-------- Excerpt to read --------

Re: [PATCH 3/4] test driver: Store memory per NUMA node

Michal Privoznik <mprivozn@xxxxxxxxxx> · Thu, 13 Oct 2016 10:30:43 +0800

On 13.10.2016 05:12, John Ferlan wrote:
> 
> 
> On 10/05/2016 03:30 AM, Michal Privoznik wrote:
>> In d18c7d7124 we have tried to implement virNodeGetFreePages API
>> to test driver. And for a very limited definition of success we
>> have succeeded. But, we can do better. Firstly, we can teach our
>> internal representation of a NUMA cell that there are different
>> page sizes and that they create a pool (from which apps alloc
>> some). For the demonstration purposes a half of the pool is taken
>> by default, therefore only the other half is free.
>>
>> This representation described above also makes it perfect for
>> implementing virNodeAllocPages API (yet to come in a subsequent
>> commit).
>>
>> Signed-off-by: Michal Privoznik <mprivozn@xxxxxxxxxx>
>> ---
>>  src/test/test_driver.c | 100 +++++++++++++++++++++++++++++++++++++------------
>>  1 file changed, 76 insertions(+), 24 deletions(-)

-------- Extracted entries --------

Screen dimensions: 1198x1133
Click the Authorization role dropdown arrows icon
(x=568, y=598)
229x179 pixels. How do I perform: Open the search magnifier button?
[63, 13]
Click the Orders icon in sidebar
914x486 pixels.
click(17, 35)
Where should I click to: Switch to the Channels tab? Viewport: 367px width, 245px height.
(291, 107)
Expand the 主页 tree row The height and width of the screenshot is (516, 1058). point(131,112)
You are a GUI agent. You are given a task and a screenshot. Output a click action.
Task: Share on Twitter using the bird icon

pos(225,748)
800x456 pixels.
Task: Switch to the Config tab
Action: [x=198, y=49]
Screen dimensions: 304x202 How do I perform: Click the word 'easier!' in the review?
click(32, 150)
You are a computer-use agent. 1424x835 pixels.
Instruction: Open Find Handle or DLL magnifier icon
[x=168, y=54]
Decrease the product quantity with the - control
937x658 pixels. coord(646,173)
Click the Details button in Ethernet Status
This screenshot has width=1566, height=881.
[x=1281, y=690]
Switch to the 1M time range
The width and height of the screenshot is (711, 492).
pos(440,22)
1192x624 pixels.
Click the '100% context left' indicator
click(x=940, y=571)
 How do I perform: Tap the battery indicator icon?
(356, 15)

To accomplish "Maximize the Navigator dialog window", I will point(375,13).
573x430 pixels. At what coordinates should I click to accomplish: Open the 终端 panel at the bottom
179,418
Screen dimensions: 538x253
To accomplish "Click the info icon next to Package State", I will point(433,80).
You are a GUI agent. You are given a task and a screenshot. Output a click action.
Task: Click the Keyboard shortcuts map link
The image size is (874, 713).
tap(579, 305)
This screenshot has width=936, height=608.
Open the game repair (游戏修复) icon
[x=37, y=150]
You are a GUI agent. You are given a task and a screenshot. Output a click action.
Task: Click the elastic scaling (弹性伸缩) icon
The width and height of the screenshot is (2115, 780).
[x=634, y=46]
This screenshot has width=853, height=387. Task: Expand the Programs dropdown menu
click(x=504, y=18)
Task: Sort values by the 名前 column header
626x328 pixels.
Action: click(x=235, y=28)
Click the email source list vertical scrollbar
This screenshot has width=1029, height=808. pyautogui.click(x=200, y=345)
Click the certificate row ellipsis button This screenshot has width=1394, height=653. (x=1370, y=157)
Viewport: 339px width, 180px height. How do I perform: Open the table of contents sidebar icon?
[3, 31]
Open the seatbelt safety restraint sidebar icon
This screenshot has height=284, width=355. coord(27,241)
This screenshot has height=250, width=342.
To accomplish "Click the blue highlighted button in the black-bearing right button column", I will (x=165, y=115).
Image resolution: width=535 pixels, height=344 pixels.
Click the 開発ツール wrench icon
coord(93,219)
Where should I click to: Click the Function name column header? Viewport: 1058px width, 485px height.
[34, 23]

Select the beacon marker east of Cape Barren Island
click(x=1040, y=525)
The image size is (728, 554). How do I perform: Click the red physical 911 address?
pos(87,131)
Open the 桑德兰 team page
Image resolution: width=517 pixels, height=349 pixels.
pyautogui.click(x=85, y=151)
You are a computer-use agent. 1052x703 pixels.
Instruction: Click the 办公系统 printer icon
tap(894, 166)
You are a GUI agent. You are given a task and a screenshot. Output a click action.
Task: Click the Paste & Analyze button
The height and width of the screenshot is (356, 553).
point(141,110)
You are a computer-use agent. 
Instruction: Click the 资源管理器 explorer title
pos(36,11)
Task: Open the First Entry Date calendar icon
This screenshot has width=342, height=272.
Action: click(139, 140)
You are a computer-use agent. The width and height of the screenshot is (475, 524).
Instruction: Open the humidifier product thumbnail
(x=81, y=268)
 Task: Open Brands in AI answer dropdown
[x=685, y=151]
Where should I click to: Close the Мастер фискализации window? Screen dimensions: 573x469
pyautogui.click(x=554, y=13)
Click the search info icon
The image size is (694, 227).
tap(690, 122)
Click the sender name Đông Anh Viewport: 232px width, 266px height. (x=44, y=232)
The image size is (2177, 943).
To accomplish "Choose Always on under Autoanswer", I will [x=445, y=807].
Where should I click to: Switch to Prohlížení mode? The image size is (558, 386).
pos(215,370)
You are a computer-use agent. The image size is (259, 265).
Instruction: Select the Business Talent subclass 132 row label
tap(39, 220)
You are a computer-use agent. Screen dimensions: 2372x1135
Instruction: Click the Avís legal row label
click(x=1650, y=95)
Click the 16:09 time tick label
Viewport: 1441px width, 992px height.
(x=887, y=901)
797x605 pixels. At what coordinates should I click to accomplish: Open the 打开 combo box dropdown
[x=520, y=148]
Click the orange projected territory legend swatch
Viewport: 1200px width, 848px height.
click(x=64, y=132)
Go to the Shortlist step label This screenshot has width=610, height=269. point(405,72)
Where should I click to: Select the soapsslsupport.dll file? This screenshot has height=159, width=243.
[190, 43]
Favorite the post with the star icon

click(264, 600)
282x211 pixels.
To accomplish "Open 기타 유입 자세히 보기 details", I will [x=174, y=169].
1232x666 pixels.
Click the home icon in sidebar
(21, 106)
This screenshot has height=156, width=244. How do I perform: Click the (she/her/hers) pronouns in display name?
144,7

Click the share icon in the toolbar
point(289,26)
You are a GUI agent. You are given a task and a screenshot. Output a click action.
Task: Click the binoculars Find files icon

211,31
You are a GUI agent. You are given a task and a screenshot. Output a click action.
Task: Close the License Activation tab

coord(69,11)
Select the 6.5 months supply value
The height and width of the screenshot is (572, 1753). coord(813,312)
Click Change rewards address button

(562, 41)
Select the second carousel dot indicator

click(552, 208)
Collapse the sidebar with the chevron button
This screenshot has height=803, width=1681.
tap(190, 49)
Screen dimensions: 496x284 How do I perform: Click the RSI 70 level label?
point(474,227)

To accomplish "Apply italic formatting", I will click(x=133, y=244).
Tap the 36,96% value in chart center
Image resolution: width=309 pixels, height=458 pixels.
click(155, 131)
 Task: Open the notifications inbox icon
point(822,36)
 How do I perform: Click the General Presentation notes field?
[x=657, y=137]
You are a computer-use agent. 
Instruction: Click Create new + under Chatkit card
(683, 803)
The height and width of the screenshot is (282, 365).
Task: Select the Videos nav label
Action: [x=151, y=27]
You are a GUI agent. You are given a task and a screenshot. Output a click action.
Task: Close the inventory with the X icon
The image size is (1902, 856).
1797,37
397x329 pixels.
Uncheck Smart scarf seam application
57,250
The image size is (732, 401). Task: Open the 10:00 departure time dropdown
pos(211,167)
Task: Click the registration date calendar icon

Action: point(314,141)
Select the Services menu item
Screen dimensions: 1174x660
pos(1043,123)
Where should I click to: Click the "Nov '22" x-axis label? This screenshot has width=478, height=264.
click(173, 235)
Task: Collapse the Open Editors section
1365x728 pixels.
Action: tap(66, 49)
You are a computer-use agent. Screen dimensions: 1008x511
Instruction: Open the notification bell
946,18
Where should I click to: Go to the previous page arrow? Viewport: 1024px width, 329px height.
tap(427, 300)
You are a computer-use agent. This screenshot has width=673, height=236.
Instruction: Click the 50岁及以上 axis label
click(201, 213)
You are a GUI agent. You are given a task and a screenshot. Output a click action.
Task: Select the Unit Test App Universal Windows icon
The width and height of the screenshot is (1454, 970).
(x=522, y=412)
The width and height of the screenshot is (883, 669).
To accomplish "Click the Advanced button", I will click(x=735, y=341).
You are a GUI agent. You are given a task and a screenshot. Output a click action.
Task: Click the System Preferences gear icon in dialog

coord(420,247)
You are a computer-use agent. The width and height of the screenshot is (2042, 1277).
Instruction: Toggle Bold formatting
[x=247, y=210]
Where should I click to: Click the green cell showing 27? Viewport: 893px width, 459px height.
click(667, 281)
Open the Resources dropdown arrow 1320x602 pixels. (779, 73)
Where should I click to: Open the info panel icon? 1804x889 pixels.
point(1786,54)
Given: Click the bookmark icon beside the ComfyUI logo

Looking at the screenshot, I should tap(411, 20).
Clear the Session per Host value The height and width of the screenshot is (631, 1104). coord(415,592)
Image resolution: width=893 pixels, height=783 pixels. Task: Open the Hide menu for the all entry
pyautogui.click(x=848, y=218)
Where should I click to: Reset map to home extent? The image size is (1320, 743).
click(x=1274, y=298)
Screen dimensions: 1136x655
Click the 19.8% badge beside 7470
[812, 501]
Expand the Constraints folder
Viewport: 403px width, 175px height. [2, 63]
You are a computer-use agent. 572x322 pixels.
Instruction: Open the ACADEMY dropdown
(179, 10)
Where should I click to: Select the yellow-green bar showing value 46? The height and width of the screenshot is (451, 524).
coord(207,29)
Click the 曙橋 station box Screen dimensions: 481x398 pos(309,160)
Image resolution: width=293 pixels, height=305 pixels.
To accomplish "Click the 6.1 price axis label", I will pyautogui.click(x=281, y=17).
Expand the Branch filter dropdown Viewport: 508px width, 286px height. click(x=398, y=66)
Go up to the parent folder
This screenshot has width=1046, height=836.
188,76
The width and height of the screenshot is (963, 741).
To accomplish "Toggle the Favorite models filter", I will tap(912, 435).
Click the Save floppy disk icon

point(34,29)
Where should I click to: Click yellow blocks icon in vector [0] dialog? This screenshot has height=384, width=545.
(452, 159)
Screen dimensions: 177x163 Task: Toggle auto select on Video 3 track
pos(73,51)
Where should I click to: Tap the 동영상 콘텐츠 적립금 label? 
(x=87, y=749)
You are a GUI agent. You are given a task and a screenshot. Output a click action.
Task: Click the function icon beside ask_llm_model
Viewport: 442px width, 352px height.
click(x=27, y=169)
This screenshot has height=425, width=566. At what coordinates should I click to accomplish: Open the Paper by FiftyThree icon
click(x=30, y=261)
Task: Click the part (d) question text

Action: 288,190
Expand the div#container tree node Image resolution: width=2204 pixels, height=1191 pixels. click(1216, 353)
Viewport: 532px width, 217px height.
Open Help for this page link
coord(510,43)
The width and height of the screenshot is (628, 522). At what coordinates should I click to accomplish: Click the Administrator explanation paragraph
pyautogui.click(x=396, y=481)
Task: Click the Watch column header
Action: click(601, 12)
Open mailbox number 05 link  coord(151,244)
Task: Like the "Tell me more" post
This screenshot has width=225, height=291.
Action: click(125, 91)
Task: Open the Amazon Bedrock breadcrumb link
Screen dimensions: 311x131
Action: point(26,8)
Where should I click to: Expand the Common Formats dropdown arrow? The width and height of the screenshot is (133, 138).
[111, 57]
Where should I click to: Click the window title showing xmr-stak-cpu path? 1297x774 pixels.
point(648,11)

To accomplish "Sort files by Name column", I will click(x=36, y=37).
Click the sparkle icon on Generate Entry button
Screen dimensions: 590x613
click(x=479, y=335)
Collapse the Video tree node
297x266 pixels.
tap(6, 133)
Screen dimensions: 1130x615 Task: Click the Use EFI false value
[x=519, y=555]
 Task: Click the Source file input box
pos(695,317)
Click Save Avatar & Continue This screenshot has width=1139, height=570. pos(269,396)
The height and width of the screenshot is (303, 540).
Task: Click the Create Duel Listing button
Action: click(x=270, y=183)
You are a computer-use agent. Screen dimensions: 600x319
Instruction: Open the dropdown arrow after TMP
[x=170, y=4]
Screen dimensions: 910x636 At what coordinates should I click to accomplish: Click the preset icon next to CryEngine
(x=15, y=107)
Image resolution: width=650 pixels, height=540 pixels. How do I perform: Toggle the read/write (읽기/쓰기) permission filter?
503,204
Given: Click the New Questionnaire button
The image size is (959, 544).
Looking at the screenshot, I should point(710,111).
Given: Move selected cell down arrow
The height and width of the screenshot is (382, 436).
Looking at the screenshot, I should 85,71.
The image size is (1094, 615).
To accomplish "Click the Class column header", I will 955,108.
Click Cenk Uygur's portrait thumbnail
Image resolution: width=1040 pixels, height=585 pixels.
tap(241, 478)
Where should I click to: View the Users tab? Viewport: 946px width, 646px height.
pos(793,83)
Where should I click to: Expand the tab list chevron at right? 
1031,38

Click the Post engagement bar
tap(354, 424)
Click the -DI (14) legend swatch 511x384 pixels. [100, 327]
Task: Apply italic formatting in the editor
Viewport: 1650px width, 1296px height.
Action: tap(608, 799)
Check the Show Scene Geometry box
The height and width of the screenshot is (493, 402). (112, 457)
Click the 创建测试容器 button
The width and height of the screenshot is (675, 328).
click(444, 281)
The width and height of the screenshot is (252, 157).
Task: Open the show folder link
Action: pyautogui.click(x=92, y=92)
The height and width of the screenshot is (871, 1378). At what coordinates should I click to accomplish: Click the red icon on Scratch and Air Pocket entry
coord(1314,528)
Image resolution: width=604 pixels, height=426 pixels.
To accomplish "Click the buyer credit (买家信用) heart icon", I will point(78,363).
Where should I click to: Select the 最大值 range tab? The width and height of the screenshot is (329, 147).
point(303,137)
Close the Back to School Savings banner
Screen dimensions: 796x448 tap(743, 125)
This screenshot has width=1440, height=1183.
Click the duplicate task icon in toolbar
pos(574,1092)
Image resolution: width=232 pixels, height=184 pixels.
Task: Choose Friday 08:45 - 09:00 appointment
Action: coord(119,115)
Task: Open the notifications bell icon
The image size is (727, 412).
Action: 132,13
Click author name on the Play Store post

--------

■ **Instructions**
#1 List every date that appears in the patch reply, each written in the form the reply uses.
#2 Repeat the portion of the patch reply starting with "On 13.10.2016 05:12, John" and going on through "half is free.".
Work only from the patch reply and ignore the data.

■ **Results**
#1
- Thu, 13 Oct 2016
- 13.10.2016
- 10/05/2016

#2
On 13.10.2016 05:12, John Ferlan wrote:
> 
> 
> On 10/05/2016 03:30 AM, Michal Privoznik wrote:
>> In d18c7d7124 we have tried to implement virNodeGetFreePages API
>> to test driver. And for a very limited definition of success we
>> have succeeded. But, we can do better. Firstly, we can teach our
>> internal representation of a NUMA cell that there are different
>> page sizes and that they create a pool (from which apps alloc
>> some). For the demonstration purposes a half of the pool is taken
>> by default, therefore only the other half is free.